Toute la question portera sur ce qu’on estime être l’âge du consentement pour accepter un acte sexuel avec un majeur. Dans un arrêt de 2005 de la Cour de cassation au sujet d’une affaire d’inceste impliquant des enfants de 1 an à 5 ans et demi, le juge a statué que ce très jeune âge des victimes ne pouvait donner lieu à un consentement éclairé. Alors il est possible de se servir de cet arrêt pour prétendre que la contrainte n’est présumée que pour les enfants en très bas âge. Le parquet de Pontoise a peut-être pensé qu’une enfant de 11 ans pouvait consentir à de tels actes ou que la défense n’avait pu apporter la preuve d’une absence de consentement. Car selon l’homme de 28 ans, l’enfant était d'accord. Mediapart a rapporté ses propos : «Vous savez, maintenant, les filles sont faciles. Avant, à mon époque, il fallait rester au moins un an avec une fille pour la baiser, mais maintenant c'est en dix minutes.»

 

Qu’en pense la société ?

Le Haut conseil à l'égalité s'est élevé contre la décision du parquet. Danielle Bousquet, sa présidente, explique dans un communiqué qu'«il est impensable que l'on interroge encore le consentement de jeunes enfants dans le cas de relations sexuelles avec des adultes. Ces faits sont des viols et doivent être jugés comme tels». Elle souhaite que «l'âge de 13 ans soit retenu comme seuil en dessous duquel les mineurs seront présumés ne pas avoir consenti». 

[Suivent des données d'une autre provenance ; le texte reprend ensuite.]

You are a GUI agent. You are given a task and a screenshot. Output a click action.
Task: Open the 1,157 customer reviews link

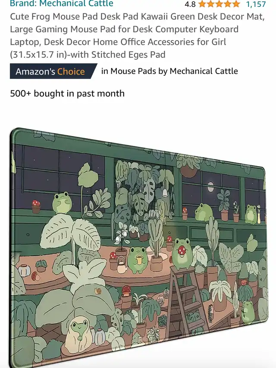256,4
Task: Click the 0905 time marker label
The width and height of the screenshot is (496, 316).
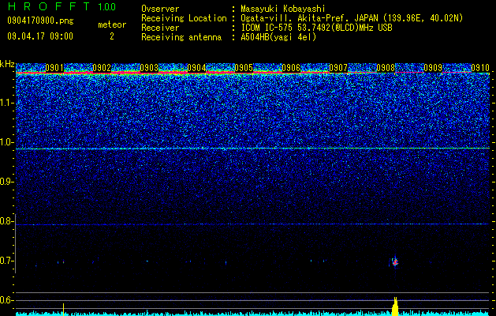Action: [x=244, y=67]
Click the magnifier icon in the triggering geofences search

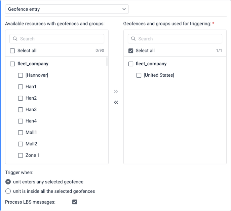[133, 39]
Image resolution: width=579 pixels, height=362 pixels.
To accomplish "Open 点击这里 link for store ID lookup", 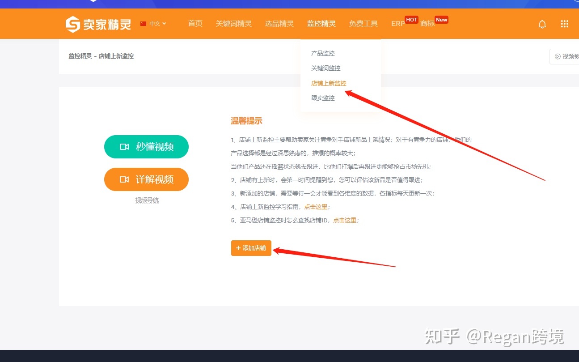I will coord(345,220).
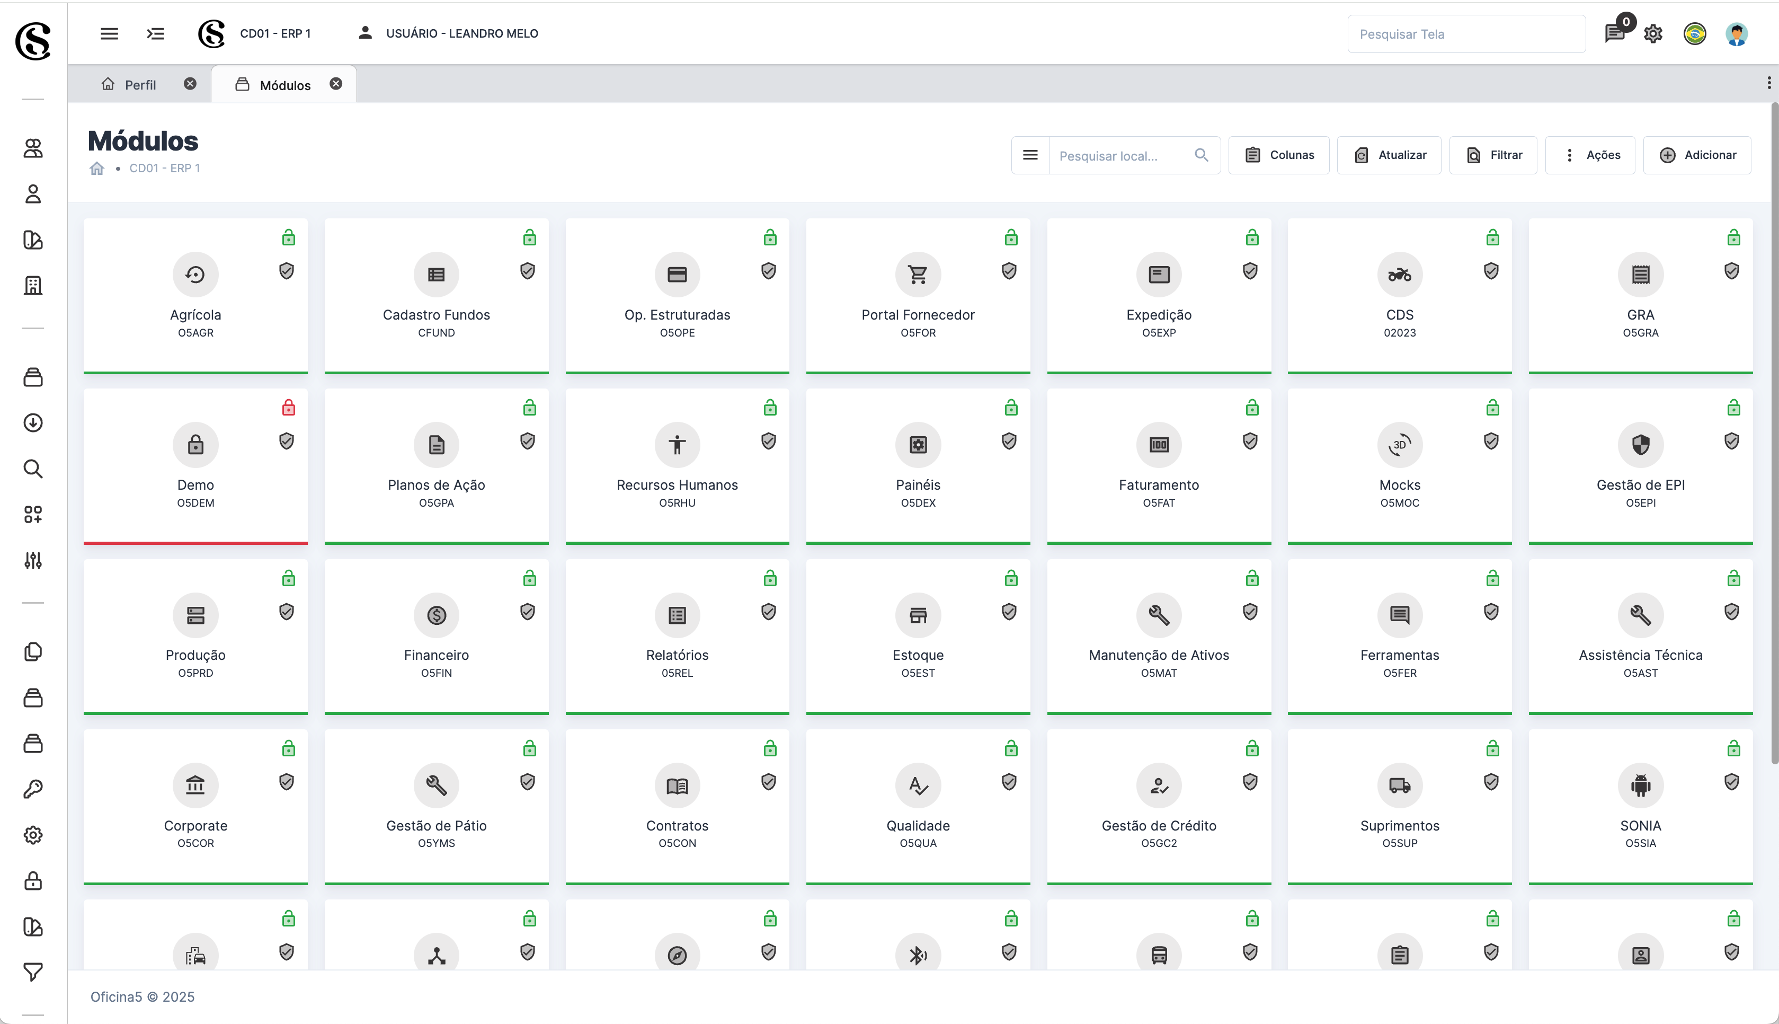Open the Ações dropdown menu
1779x1024 pixels.
[1590, 155]
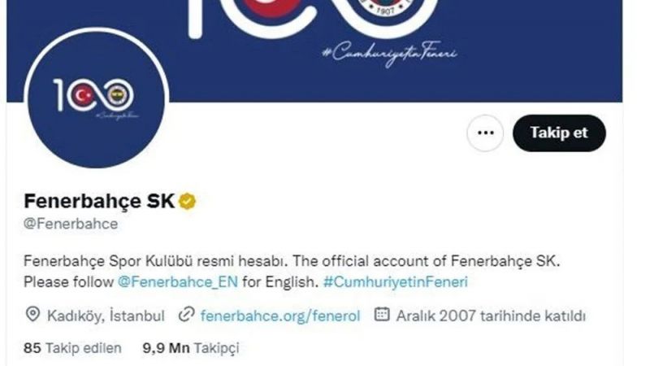The width and height of the screenshot is (650, 366).
Task: Visit the fenerbahce.org/fenerol link
Action: pyautogui.click(x=280, y=316)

Les politiques et militants commencent à se saisir de l’affaire. Laurence Rossignol, l’ancienne ministre des Familles, de l'Enfance et des Droits des femmes a twitté sa décision d'agir. 

Marine Le Pen s’est également exprimée sur le sujet.

Les Femen ont aussi manifesté leur indignation.

Et sur les réseaux sociaux un torrent de réactions quasi unanimes blâme le parquet de Pontoise. 

 

Toutefois, ce tollé pourrait avoir un impact. Selon Le Point, le parquet précise que l'affaire est «complexe» et qu'il requerra «un huis clos partiel à l'ouverture de l'audience, permettant aux journalistes, si le tribunal le décide, de suivre les débats». Le procès, qui devait se tenir le 26 septembre, a été renvoyé au 13 février 2018.